> _Dataset items_:
+ + +
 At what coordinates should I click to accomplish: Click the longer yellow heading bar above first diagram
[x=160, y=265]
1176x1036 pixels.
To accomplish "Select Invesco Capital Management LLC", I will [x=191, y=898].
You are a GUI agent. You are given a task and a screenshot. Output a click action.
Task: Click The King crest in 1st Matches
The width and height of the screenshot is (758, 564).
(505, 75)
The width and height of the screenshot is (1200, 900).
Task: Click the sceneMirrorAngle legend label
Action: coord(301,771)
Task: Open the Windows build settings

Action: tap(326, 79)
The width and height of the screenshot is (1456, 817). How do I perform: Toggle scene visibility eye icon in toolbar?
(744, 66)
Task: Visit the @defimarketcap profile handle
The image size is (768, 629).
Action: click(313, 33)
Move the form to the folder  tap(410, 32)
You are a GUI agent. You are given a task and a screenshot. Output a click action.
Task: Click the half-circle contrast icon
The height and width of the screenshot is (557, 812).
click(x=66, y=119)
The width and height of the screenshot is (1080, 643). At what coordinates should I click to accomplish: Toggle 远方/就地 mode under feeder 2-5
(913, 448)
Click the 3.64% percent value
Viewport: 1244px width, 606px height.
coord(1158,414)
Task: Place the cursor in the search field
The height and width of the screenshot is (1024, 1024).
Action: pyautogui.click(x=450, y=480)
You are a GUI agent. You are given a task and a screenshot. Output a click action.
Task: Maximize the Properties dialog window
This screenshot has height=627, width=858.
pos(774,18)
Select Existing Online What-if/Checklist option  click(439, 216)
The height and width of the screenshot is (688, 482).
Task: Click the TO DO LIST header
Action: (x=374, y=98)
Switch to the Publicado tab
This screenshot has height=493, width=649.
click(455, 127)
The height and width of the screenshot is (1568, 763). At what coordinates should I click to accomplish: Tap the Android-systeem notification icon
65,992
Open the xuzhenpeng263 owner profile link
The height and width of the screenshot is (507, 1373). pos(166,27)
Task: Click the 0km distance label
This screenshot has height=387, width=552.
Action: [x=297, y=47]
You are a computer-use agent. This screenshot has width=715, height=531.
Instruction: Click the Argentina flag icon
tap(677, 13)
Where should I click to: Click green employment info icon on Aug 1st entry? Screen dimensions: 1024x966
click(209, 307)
+ + +
> _PROBLEM REQUIREMENTS_:
Could you write out every entry above exactly as it appears?

> _SOLUTION FOR THIS PROBLEM_:
 At what coordinates should I click to accomplish: Click the longer yellow heading bar above first diagram
[x=160, y=265]
1176x1036 pixels.
To accomplish "Select Invesco Capital Management LLC", I will [x=191, y=898].
You are a GUI agent. You are given a task and a screenshot. Output a click action.
Task: Click The King crest in 1st Matches
The width and height of the screenshot is (758, 564).
(505, 75)
The width and height of the screenshot is (1200, 900).
Task: Click the sceneMirrorAngle legend label
Action: coord(301,771)
Task: Open the Windows build settings

Action: tap(326, 79)
The width and height of the screenshot is (1456, 817). How do I perform: Toggle scene visibility eye icon in toolbar?
(744, 66)
Task: Visit the @defimarketcap profile handle
The image size is (768, 629).
Action: click(313, 33)
Move the form to the folder  tap(410, 32)
You are a GUI agent. You are given a task and a screenshot. Output a click action.
Task: Click the half-circle contrast icon
The height and width of the screenshot is (557, 812).
click(x=66, y=119)
The width and height of the screenshot is (1080, 643). At what coordinates should I click to accomplish: Toggle 远方/就地 mode under feeder 2-5
(913, 448)
Click the 3.64% percent value
Viewport: 1244px width, 606px height.
coord(1158,414)
Task: Place the cursor in the search field
The height and width of the screenshot is (1024, 1024).
Action: pyautogui.click(x=450, y=480)
You are a GUI agent. You are given a task and a screenshot. Output a click action.
Task: Maximize the Properties dialog window
This screenshot has height=627, width=858.
pos(774,18)
Select Existing Online What-if/Checklist option  click(439, 216)
The height and width of the screenshot is (688, 482).
Task: Click the TO DO LIST header
Action: (x=374, y=98)
Switch to the Publicado tab
This screenshot has height=493, width=649.
click(455, 127)
The height and width of the screenshot is (1568, 763). At what coordinates should I click to accomplish: Tap the Android-systeem notification icon
65,992
Open the xuzhenpeng263 owner profile link
The height and width of the screenshot is (507, 1373). pos(166,27)
Task: Click the 0km distance label
This screenshot has height=387, width=552.
Action: [x=297, y=47]
You are a computer-use agent. This screenshot has width=715, height=531.
Instruction: Click the Argentina flag icon
tap(677, 13)
Where should I click to: Click green employment info icon on Aug 1st entry? Screen dimensions: 1024x966
click(209, 307)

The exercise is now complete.